### AIM OF THE TASK
Repeat the lines of the listing below exactly, starting at the line that contains "The width and height of the screenshot is (1281, 719)." and running through the last line, both included, and only those.

### SUPPLIED INFORMATION
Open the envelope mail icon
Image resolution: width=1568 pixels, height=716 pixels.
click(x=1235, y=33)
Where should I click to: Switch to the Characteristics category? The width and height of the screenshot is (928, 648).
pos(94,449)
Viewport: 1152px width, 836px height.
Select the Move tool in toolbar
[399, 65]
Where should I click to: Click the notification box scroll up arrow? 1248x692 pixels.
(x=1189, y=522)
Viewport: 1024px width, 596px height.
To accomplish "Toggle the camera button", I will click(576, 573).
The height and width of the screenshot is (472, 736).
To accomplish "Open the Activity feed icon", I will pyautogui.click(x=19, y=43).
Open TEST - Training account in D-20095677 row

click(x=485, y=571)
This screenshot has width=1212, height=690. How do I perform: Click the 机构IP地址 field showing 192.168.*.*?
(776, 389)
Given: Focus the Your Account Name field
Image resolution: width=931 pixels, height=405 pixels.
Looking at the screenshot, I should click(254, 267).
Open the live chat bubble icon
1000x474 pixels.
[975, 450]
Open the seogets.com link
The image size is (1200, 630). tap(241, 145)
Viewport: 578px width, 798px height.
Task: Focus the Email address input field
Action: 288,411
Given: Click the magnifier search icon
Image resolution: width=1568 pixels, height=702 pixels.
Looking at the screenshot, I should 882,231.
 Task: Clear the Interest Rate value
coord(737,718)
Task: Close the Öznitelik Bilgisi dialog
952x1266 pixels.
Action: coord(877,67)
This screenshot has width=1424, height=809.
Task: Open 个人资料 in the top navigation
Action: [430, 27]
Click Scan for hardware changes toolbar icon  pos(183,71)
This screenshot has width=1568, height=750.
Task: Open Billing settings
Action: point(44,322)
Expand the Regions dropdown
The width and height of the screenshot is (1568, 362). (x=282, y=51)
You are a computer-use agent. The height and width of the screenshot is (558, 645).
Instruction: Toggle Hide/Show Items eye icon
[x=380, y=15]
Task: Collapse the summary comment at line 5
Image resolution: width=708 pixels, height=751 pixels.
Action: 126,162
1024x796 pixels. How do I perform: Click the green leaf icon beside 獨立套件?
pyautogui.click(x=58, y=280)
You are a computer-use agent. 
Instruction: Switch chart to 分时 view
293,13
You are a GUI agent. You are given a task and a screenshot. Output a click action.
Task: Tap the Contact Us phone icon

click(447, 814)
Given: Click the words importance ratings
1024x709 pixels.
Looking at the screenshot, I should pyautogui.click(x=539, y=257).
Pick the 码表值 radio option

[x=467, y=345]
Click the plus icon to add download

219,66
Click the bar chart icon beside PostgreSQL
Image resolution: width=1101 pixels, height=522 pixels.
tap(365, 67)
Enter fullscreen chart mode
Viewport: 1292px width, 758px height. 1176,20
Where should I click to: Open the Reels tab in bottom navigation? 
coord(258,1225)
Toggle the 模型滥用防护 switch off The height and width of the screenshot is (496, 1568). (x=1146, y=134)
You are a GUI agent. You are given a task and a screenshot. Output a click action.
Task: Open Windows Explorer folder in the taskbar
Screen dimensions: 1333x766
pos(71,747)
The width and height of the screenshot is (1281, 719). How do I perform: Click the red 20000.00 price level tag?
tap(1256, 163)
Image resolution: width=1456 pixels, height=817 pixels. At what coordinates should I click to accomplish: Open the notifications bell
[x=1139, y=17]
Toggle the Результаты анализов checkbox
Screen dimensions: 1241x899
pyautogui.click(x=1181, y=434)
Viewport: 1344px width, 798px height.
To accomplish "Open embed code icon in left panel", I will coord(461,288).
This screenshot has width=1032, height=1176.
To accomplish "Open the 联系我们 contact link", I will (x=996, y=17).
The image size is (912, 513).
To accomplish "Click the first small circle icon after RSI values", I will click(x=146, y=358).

### WRITTEN SOLUTION
The width and height of the screenshot is (1281, 719). How do I perform: Click the red 20000.00 price level tag?
tap(1256, 163)
Image resolution: width=1456 pixels, height=817 pixels. At what coordinates should I click to accomplish: Open the notifications bell
[x=1139, y=17]
Toggle the Результаты анализов checkbox
Screen dimensions: 1241x899
pyautogui.click(x=1181, y=434)
Viewport: 1344px width, 798px height.
To accomplish "Open embed code icon in left panel", I will coord(461,288).
This screenshot has width=1032, height=1176.
To accomplish "Open the 联系我们 contact link", I will (x=996, y=17).
The image size is (912, 513).
To accomplish "Click the first small circle icon after RSI values", I will click(x=146, y=358).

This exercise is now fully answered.